YOUR OBJECTIVE: Render the records from the line containing "You are a computer-use agent. Image" through the end of the records as a JSON list of strings, one string per line, skipping blank lines and leaving the pictures out.

INFORMATION GIVEN:
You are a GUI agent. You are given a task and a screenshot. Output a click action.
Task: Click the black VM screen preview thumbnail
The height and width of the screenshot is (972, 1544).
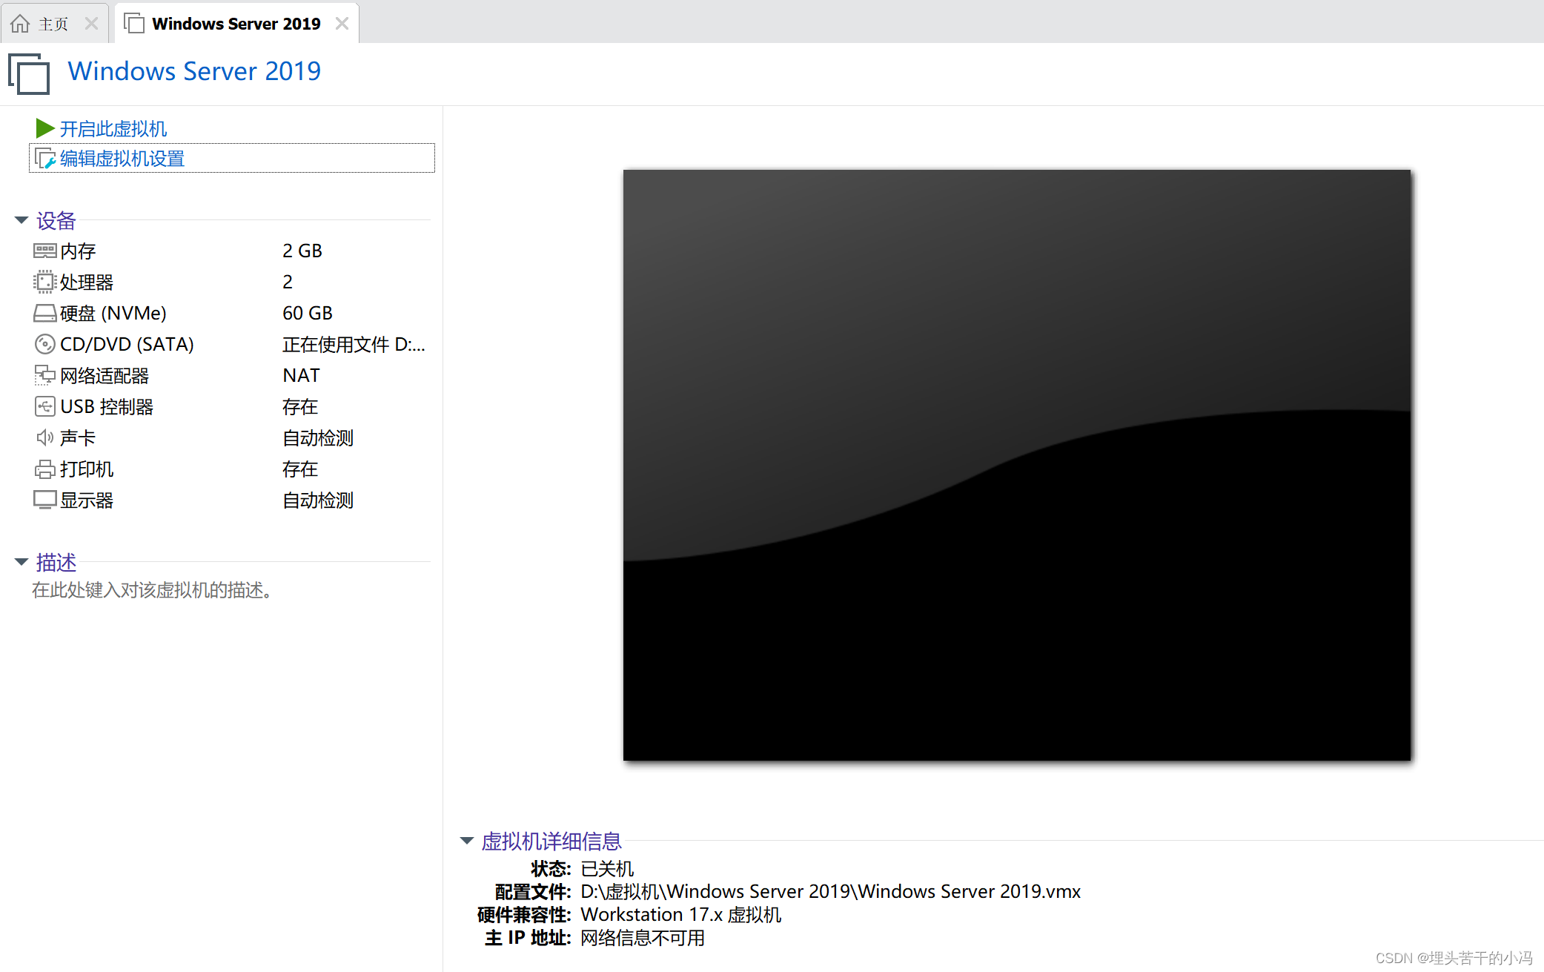1016,465
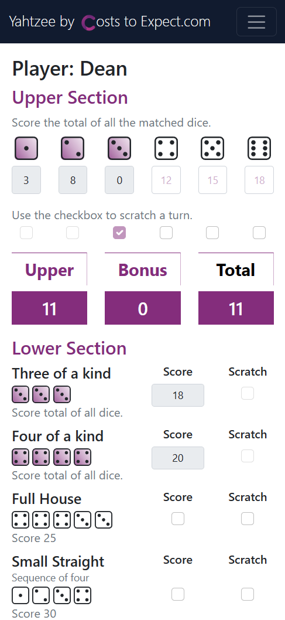
Task: Click the four-pip die icon
Action: [166, 148]
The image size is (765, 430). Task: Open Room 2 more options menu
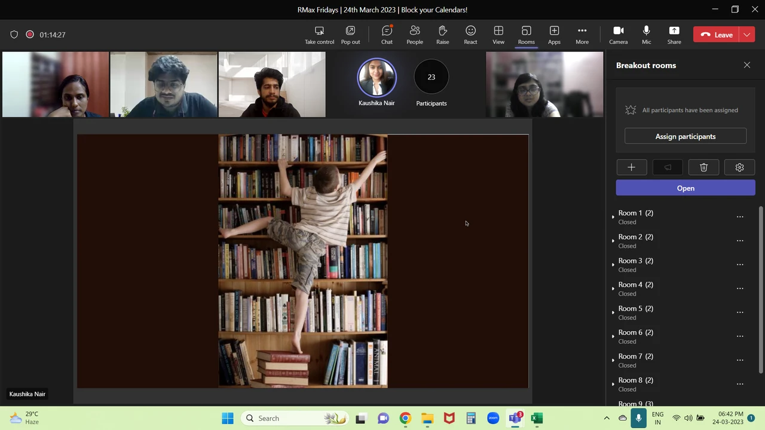740,241
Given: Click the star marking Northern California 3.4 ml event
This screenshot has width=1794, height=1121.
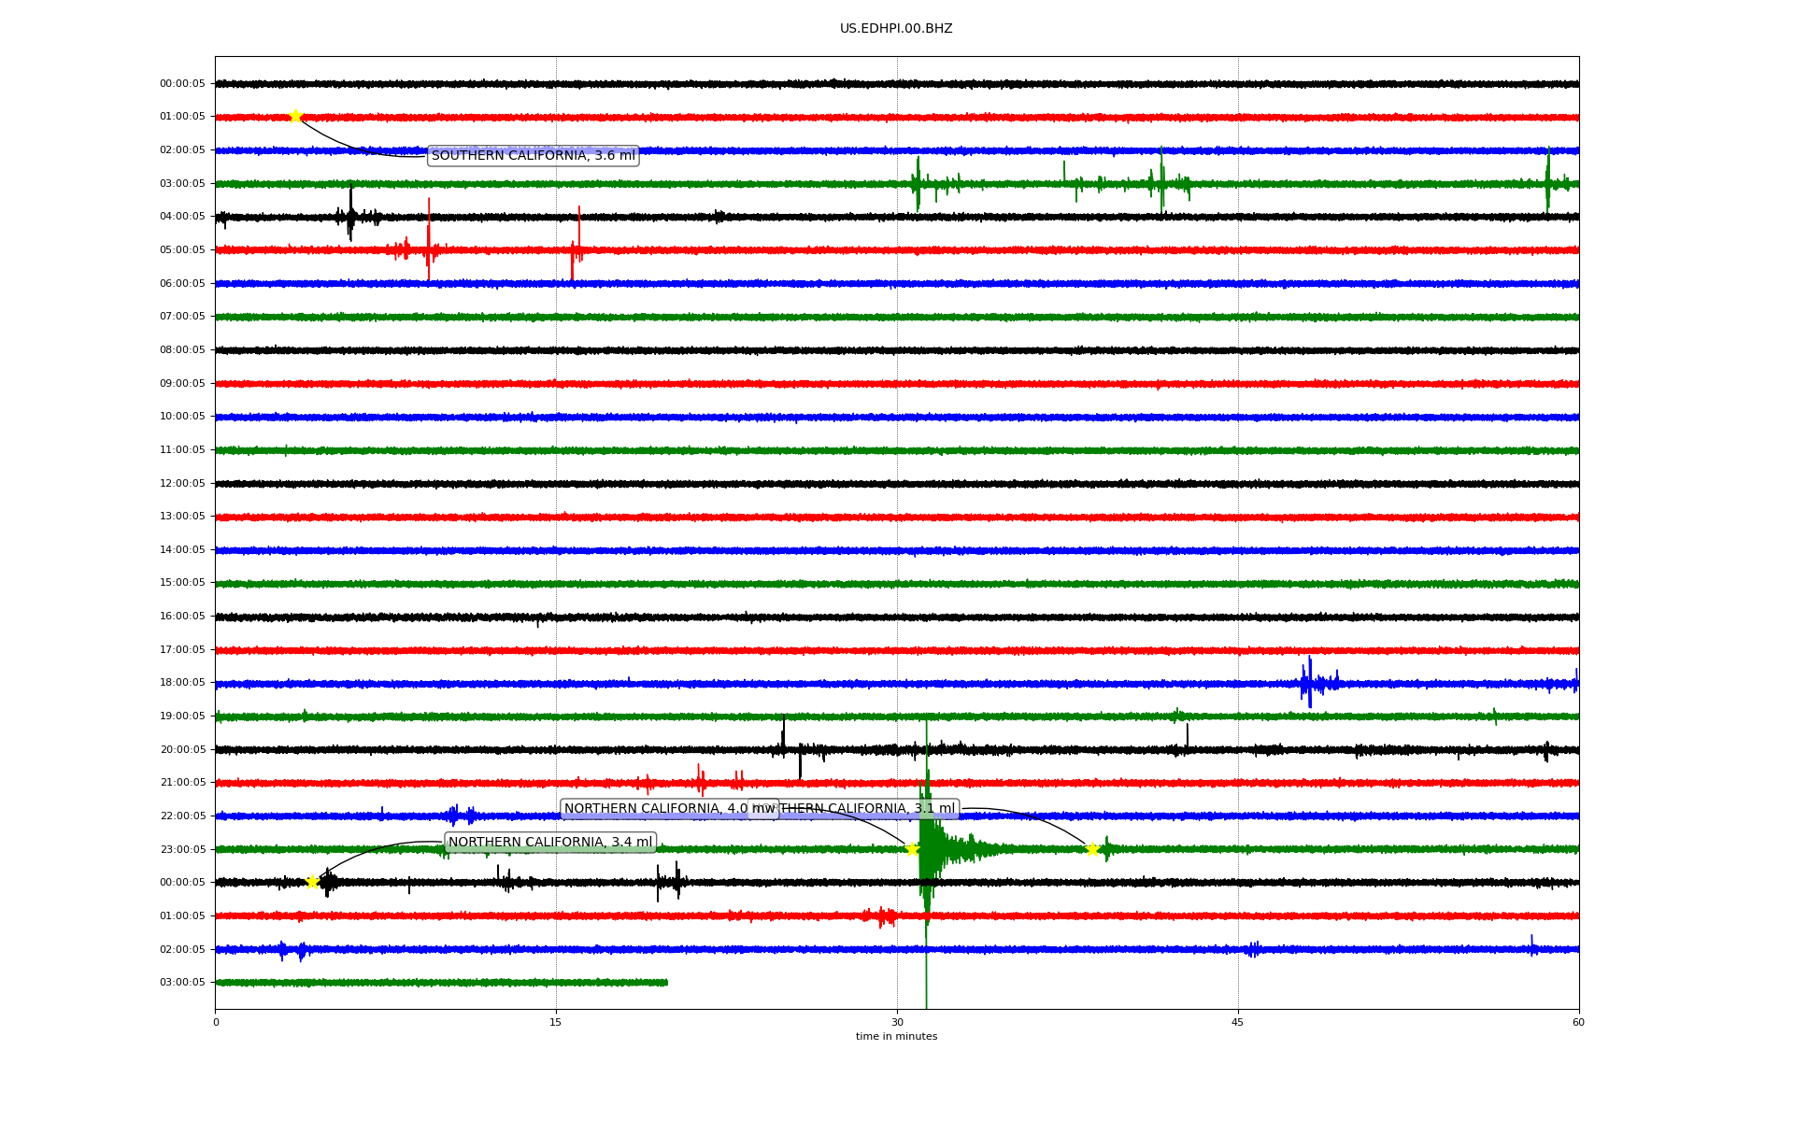Looking at the screenshot, I should click(x=312, y=882).
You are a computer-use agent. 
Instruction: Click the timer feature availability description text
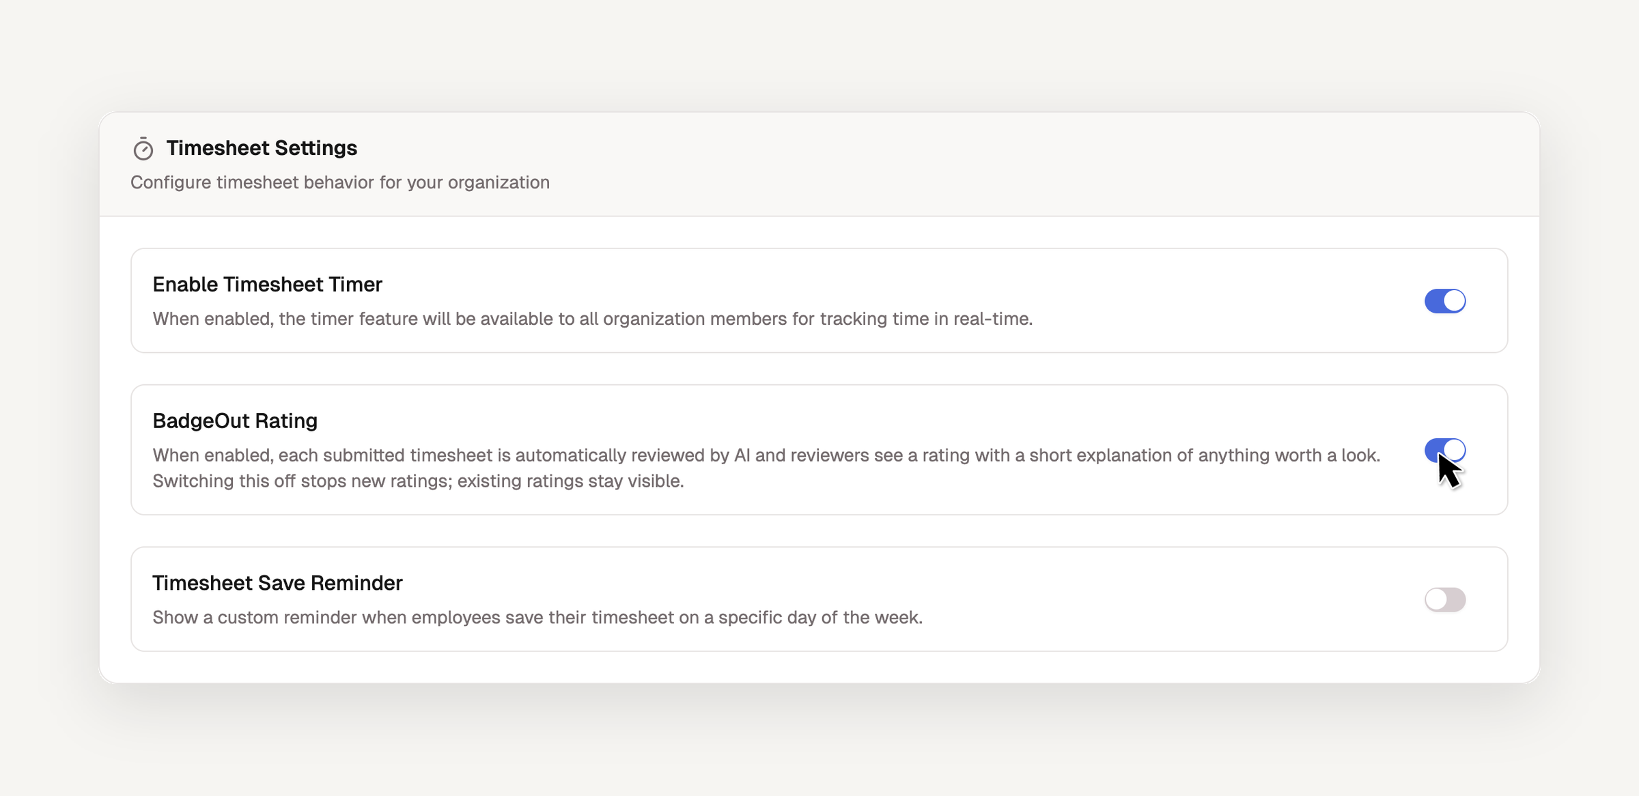[x=592, y=319]
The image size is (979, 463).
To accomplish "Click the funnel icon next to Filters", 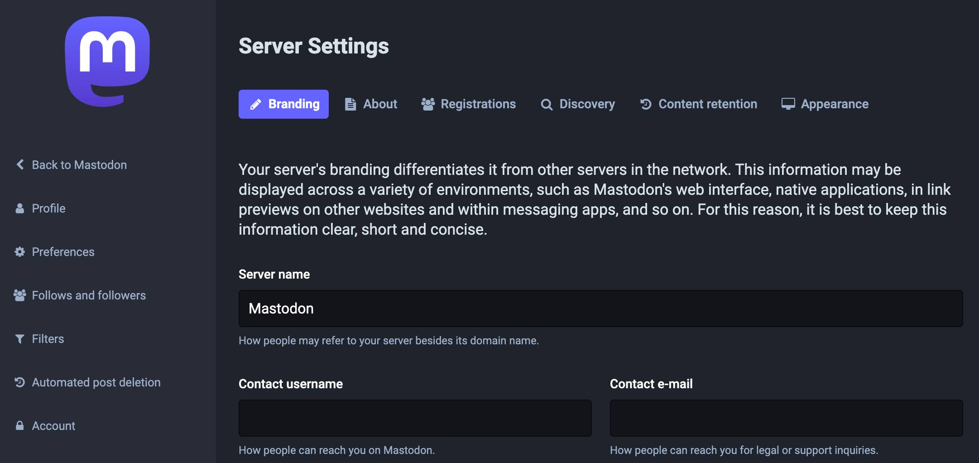I will [x=19, y=338].
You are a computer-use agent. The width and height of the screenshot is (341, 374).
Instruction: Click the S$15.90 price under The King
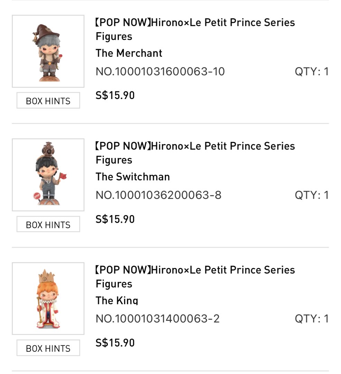click(x=115, y=342)
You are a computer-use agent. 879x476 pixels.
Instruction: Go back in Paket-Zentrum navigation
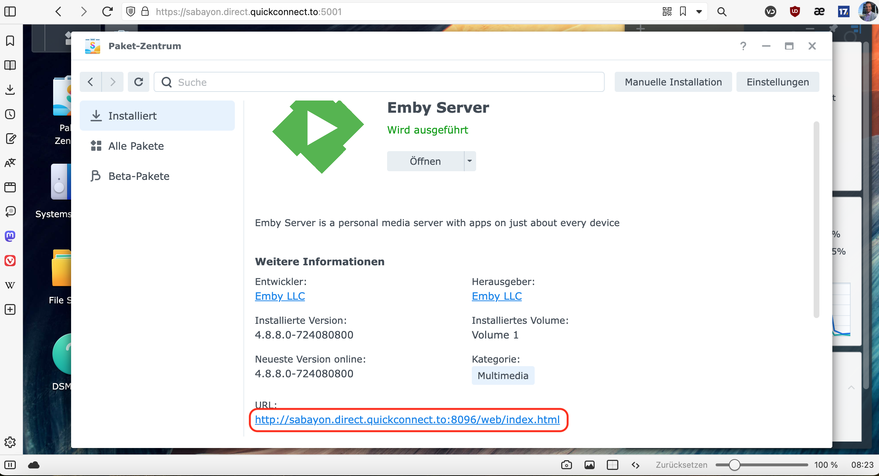click(x=90, y=82)
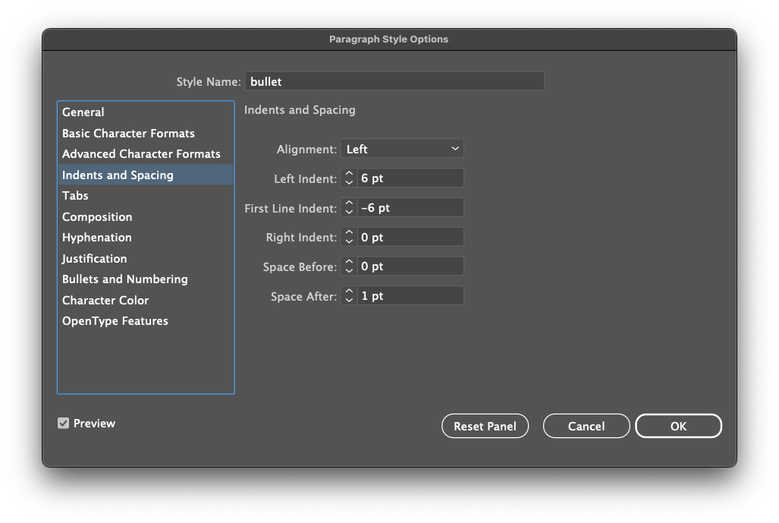
Task: Select the General category in the sidebar
Action: tap(83, 112)
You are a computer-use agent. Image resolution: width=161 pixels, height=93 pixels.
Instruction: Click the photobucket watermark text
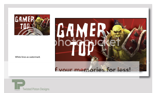(x=87, y=42)
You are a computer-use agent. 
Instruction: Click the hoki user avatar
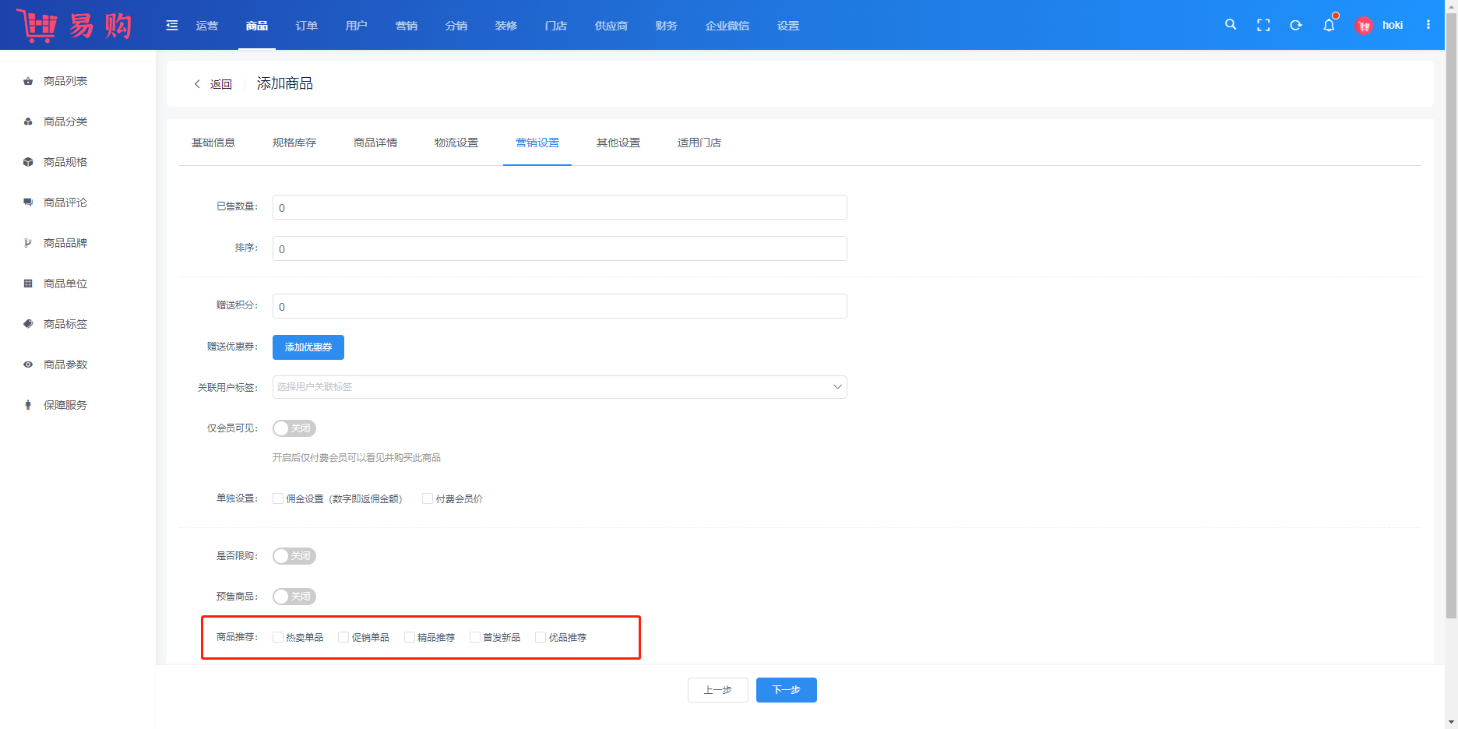click(1364, 26)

RESPONSE TO THIS EXERCISE:
[
  "You are a computer-use agent. Image resolution: width=161 pixels, height=93 pixels.",
  "Instruction: Click the photobucket watermark text",
  "(x=87, y=42)",
  "You are a computer-use agent. ",
  "Instruction: Click the hoki user avatar",
  "click(1364, 26)"
]